Earlier this week, the governor of Missouri made an offer that elected officials in Topeka should be cheering about. Gov. Jay Nixon wants a joint moratorium between the two states to end job-poaching in the Kansas City metropolitan area.
Every year, economic development gurus from the bordering states put together multi-million-dollar packages that lure businesses from one side of the metro to the other.
"This problem -- unique to this region -- of taking jobs that already exist and treating them as if they're brand new, is the unintended consequence of incentive programs in both states, and all of us have a shared responsibility to fix it," Nixon said while addressing the Greater Kansas City Chamber of Commerce.
To his credit, Kansas Gov. Sam Brownback was in agreement. In fact, Brownback has proposed the same idea in the past, so he thanked Nixon for joining the effort.
"I have been open to resolving this issue for more than a year, and in that time have engaged in active discussion with Gov. Nixon," Brownback said in a statement. "We also have talked with members of the Missouri Legislature who are interested in putting an end to this 'war.' "
But if Rep. J.R. Clays, R-Salina, is indicative of the Kansas Legislature, there remains a lot more convincing to take place.
"Looks like Missouri is surrendering," Clays wrote on his legislative Twitter account. "Can't compete with Kansas for jobs. We'll continue to incentivize."
If he had left it at the first two sentences, we might have taken the tweet in jest. The "We'll continue to incentivize" makes it clear he's serious.
It also makes clear either he doesn't understand the incredibly expensive shell game taking place in Kansas City that negatively affects both states or, worse, doesn't care.

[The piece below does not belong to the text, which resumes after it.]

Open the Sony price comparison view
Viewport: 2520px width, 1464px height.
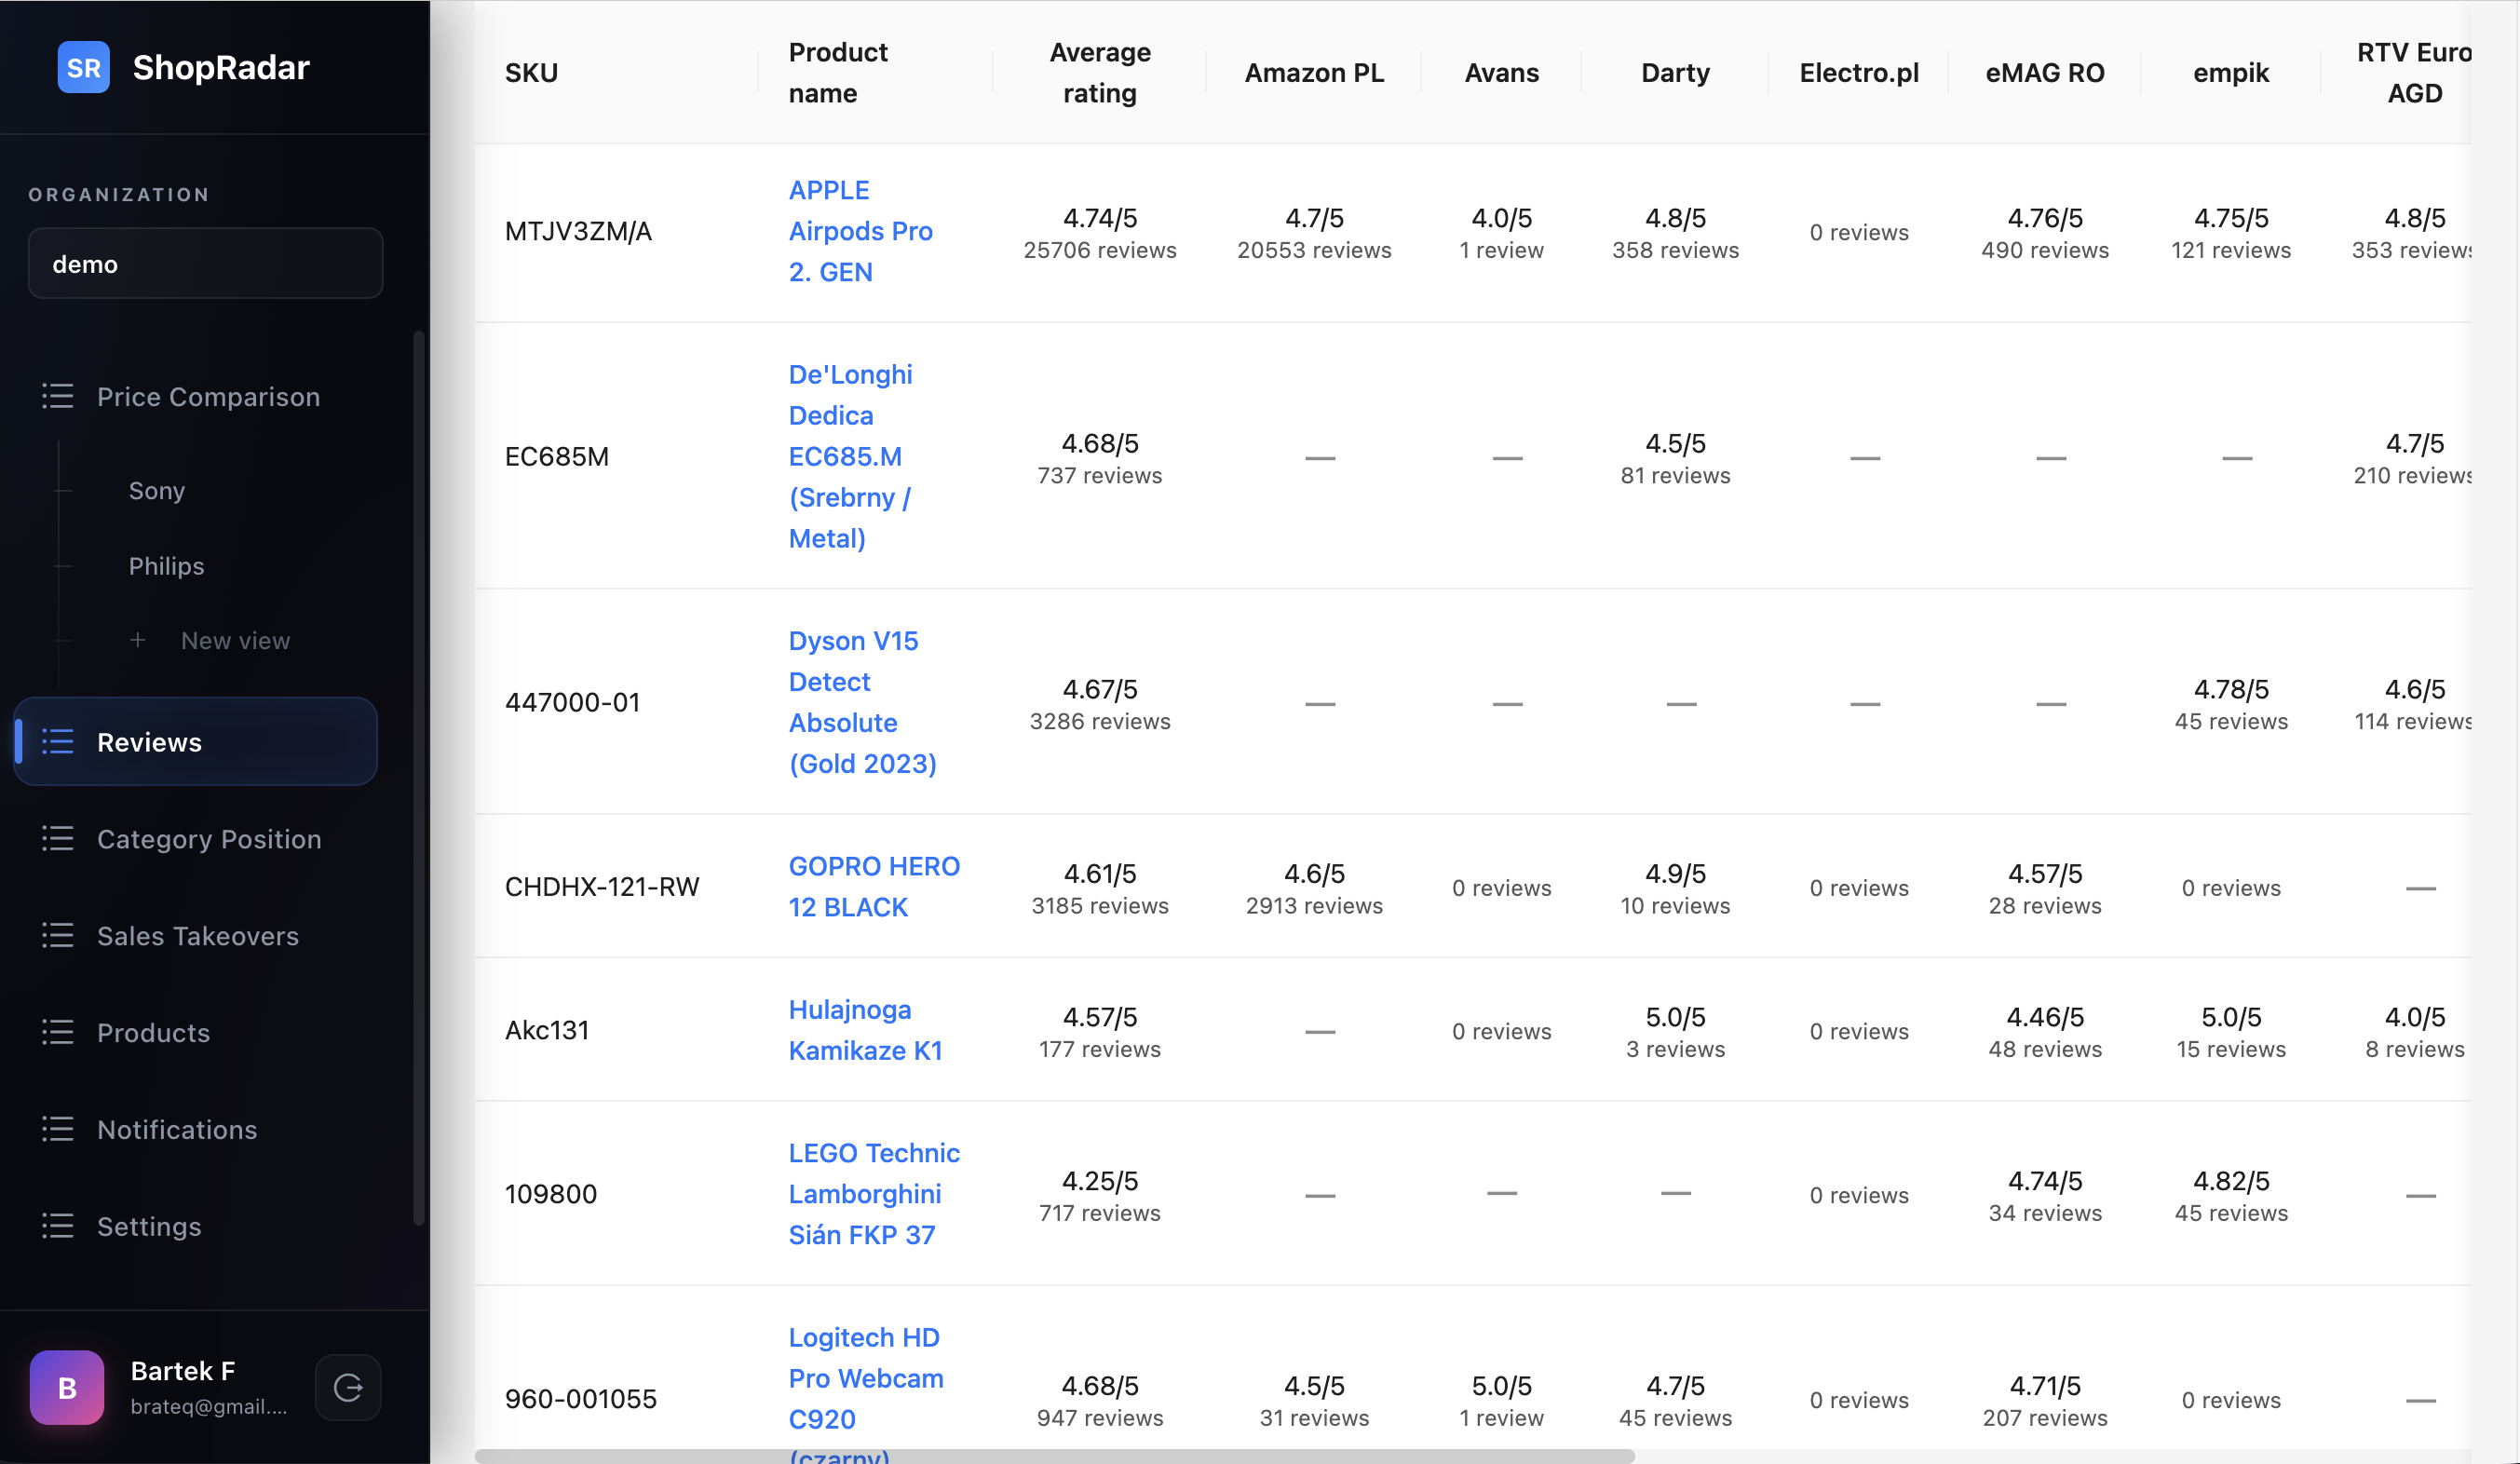point(157,491)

Clays' unwillingness to stop giving away non-productive corporate subsidies is a position shared by many of his colleagues. Last year, the Missouri Legislature debated a bill that would force the Show Me State to stop poaching jobs from its neighbor -- as long as their Kansas counterparts would pass something similar. No such legislation surfaced in Topeka, so Missouri lawmakers dropped it.
In the past five years, Kansas and Missouri have committed more than $750 million in tax incentives and bonds to approximately 200 companies either to relocate to or expand in the Kansas City area. More than a handful of those already were in the metro, so nothing moved other than a few jobs. Commuting employees didn't change their residences, just where they punch a clock.
Examples are not hard to find.
JPMorgan Retirement Plan Services moved from Kansas City to Overland Park for $15.3 million in incentives. So did KeyBank Real Estate Capital for $15 million and Teva Nueroscience for $40.7 million. AMC Entertainment was lured to Leawood from Kansas City for $47 million.
Missouri has taken its fair share back. Applebee's left Lenexa for Kansas City for $12.5 million. Freightquote took the same path for $64.3 million. North American Savings Bank moved from Overland Park to Kansas City for $5.9 million, while Velociti departed Kansas City, Kan., for Riverside with a mere $1.6 million inducement.
In each case, the state losing the company loses all the tax revenues while the gaining state forgives all the tax revenues.
The only winner is the company itself, which generally receives a brand-new building and all the associated services paid for by taxpayers who don't have such exemptions.
Kansas legislators truly need to examine the situation and act, particularly while there's positive indication from Missouri's elected leaders to stop poaching from each other. And they need to make it law. The two states signed an anti-poaching agreement some 15 years ago that wasn't paid attention to in the least. In fact, the Kansas Department of Revenue can't even find the document.
Both states' governors recognize the real gains to be had if their economic development teams weren't working against each other. So does the Missouri Legislature. All that is required is a majority of Kansas lawmakers.
We hope Rep. Clays doesn't represent the majority position.